The founding director of the Pew Research Center was the dean of the polling profession — and a go-to guest for PBS, NPR, and other TV and radio newscasts needing thoughtful, dignified, and non-partisan insights into public attitudes regarding the press and policy. He died this morning at 73 from chronic lymphocytic leukemia.
Kohut was president of The Gallup Organization before 1989 when he founded Princeton Survey Research Associates, which looked at public opinion about media in addition to politics and public policy. In 1990 he became founding director for surveys at the Times Mirror Center For The People & The Press, and was promoted to director in 1993. The Pew Charitable Trusts became the Center’s sole sponsor in 1996.
During his tenure, Pew launched the Project for Excellence in Journalism, the Pew Internet & American Life Project, the Pew Forum on Religion and Public Life, the Pew Hispanic Center, the Pew Global Attitudes Project, and the Pew Social & Demographic Trends Project. He retired in 2012.

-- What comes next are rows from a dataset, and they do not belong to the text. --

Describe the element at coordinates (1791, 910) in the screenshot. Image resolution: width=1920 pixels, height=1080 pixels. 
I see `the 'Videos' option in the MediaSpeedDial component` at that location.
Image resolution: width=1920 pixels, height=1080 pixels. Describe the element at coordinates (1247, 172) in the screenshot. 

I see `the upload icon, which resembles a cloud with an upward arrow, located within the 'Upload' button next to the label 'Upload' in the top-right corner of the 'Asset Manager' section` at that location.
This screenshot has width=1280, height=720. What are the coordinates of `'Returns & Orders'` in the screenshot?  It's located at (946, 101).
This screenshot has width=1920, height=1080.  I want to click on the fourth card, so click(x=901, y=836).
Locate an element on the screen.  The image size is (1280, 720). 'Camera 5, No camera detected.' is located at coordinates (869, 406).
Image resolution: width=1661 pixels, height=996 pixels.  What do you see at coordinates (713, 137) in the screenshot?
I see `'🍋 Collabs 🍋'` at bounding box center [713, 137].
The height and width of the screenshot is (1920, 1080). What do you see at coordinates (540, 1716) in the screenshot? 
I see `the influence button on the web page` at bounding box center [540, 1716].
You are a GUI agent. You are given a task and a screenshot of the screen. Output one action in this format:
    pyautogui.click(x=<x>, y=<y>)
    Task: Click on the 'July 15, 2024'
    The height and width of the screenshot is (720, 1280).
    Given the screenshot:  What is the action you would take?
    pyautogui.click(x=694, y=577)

The American Association for Public Opinion Research gave Kohut its top honor, the Award for Exceptionally Distinguished Achievement, in 2005. It called him “the public face of opinion research to millions of Americans” who had “an unrivaled ability to speak in direct and understandable ways about complex political and social phenomena, while remaining sensitive to the proper uses and limits of survey methods.”